Venda direta movimenta R$ 7,2 bi

A Abevd (Associação Brasileira de Empresas de Vendas Diretas) divulgou os resultados do segmento referentes ao primeiro semestre de 2007.
De janeiro a junho deste ano, o setor de vendas diretas, ou porta à porta, movimentou R$ 7,2 bilhões, um incremento de 12,5% em comparação aos R$ 6,4 bilhões registrados no mesmo período do ano passado.
Cresceu também o volume dos itens comercializados: alta de 11,35% em comparação ao 1º semestre do ano passado –no período, foram vendidas mais de 731 milhões de unidades, ao passo que no ano passado foram 657 milhões.
O presidente da Abevd, Rodolfo Guttilla, comentou os números. “A performance do setor de vendas diretas demonstra a importância do segmento que, mais uma vez, teve desempenho superior ao varejo tradicional. De acordo com estudos da Serasa, as vendas do comércio varejista cresceram 9,6% no 1º semestre de 2007. Descontada a inflação, o incremento real das vendas diretas de janeiro a junho foi de 10%”, disse o executivo.

Segundo a Federação Mundial das Associações de Vendas Diretas (World Federation of Direct Selling Associations, WFDSA, na sigla em inglês), à qual a Abevd é filiada, o Brasil ocupa o 5º lugar no ranking mundial do setor, atrás apenas da Alemanha, Coréia, Japão e Estados Unidos.
No Brasil, os levantamentos trimestrais do segmento apresentam, desde o 3º trimestre de 2002, um crescimento nominal da casa dos dois dígitos. De abril a junho de 2007, o volume de negócios teve alta de 15,35%, enquanto a soma de itens vendidos registrou alta de 14,79%.

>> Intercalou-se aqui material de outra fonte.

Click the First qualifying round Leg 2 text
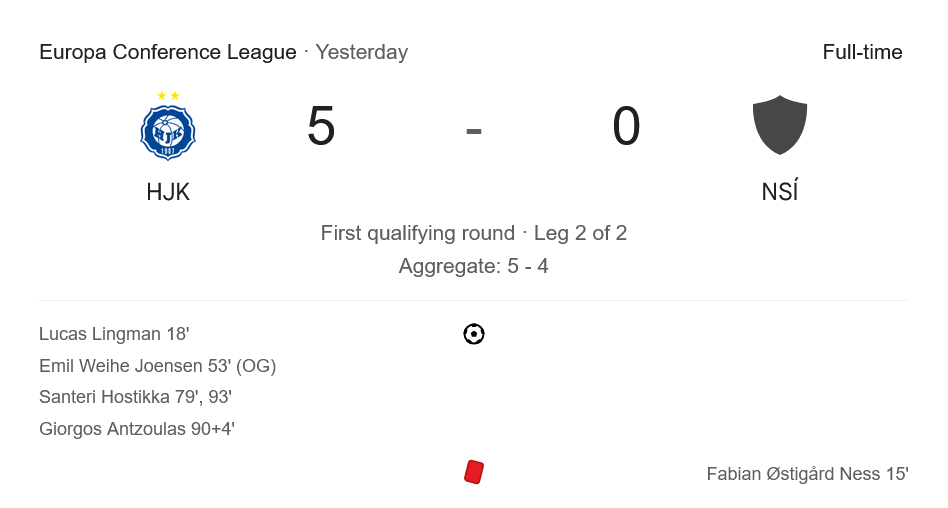Viewport: 948px width, 508px height. click(474, 233)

O número de revendedores ativos também cresceu, com alta de 11,56% em relação ao mesmo período de 2006.
No semestre, o crescimento do canal de vendas foi de 10,7%, atingindo a marca de 1,6 milhão de revendedores ativos, contingente mais numeroso que a população de Curitiba, capital do Paraná. “Os revendedores são profissionais autônomos, entre os quais muitos exercem uma atividade principal. Mas, devido às oportunidades de trabalho e renda que o setor proporciona, percebe-se maior interesse pela atividade”, comentou Guttilla.
Cada vez mais, as vendas diretas estão presentes na cesta básica dos brasileiros. Uma das razões é o investimento contínuo das empresas associadas à Abevd para oferecer produtos de qualidade e de maior valor agregado. Outra razão é a variedade de artigos que podem ser adquiridos pelo modelo, divididos em cinco categorias: cuidados do lar, cuidados pessoais, suplementos nutricionais, serviços e outros.